An “in-betweeny” lesbian. Neither identifies as butch or femme, usually in between. A lesbian who wears chapstick, not lipstick. Might also go by: Stem.

Thanks Divamag.

Within the community of queer woman, there is an extensive list of terms for the “types” of lesbians. Two of which are “lipstick” and “butch”. Butch lesbians can be seen from a mile away while lipsticks reveal their “lesbianness” in a conversation, public interaction with a lover, or by their undercut. Of course, these are all superficial assumptions that no one should ever make, but I cannot deny the constant gaydar installed in my head.

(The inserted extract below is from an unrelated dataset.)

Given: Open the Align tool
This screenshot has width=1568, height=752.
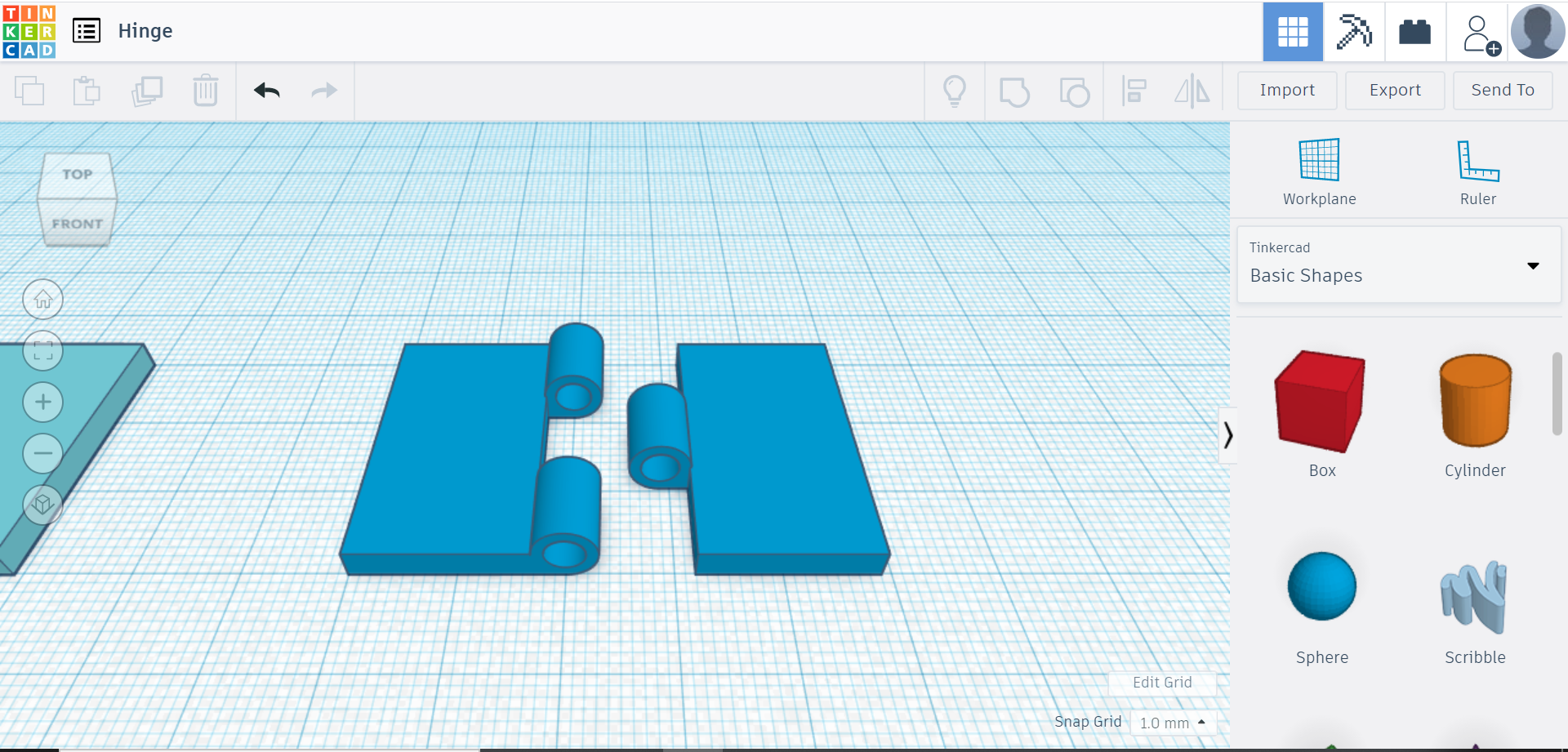Looking at the screenshot, I should click(x=1134, y=91).
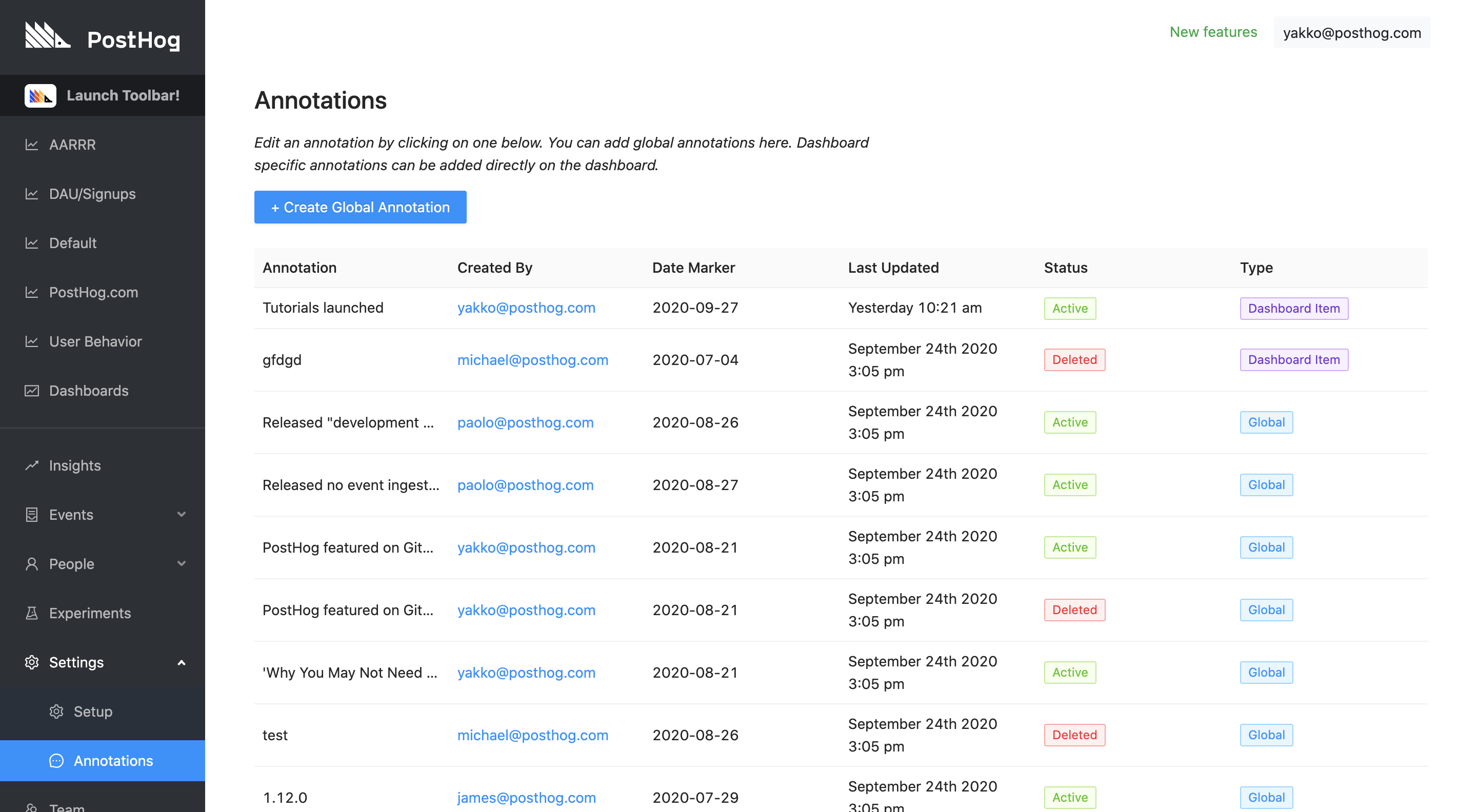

Growing up, I assumed that all lesbians cut their hair short, wear androgynous clothing, and speak at a lower octave, and therefore I closely associated appearance and sexuality. How could I possibly be gay if I wear feminine clothing and have always done feminine things? How could I possibly be straight if I wear masculine clothing and do masculine things?

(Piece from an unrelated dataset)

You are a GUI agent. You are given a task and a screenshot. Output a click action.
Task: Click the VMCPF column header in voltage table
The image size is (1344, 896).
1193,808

Like many, I am neither lipstick nor butch. I am me, and that has taken far too long to comprehend. Because I associate appearance and sexuality, and my emotions and fluid identity are often reflected in my clothing, my style is somewhat conflicted. Every morning is a question of identity. I catch myself asking myself who I am today. I change at least twice before leaving the house every morning, tossing clothing on the floor in frustration. Skirt, dress, pants, flannel. I try it all on until it fits my mood. (This is probably why I am so fond of my “chapstick lesbian” overalls.)

I have always told anonymous that girls do not dress to impress. However lately, I have found myself wanting to wear more androgynous or stereotypical lesbian styles to send some kind of lesbian “bat signal in the sky”(Joy Young). I often feel hidden from the LGBTQ+ community, because I do not fit the stereotype. It is why I feel so jittery and rewarded when I am recognized by queer women on the streets. It was ‘The Queer Hokey-Pokey’ when I realized I was not alone in this urge to be recognized by the community.

During my journey to coming out to myself, I often attempted to draw symbols of my feminine and masculine selves. Now, I realize why I struggled to get to the place I am. Though I recognized that being feminine and identifying as lesbian were two completely different things, I could not do it for myself. I viewed my button ups as my gay self and my dresses as my “straight” self. I split myself in half based on how others recognized me and how I could fit into the community.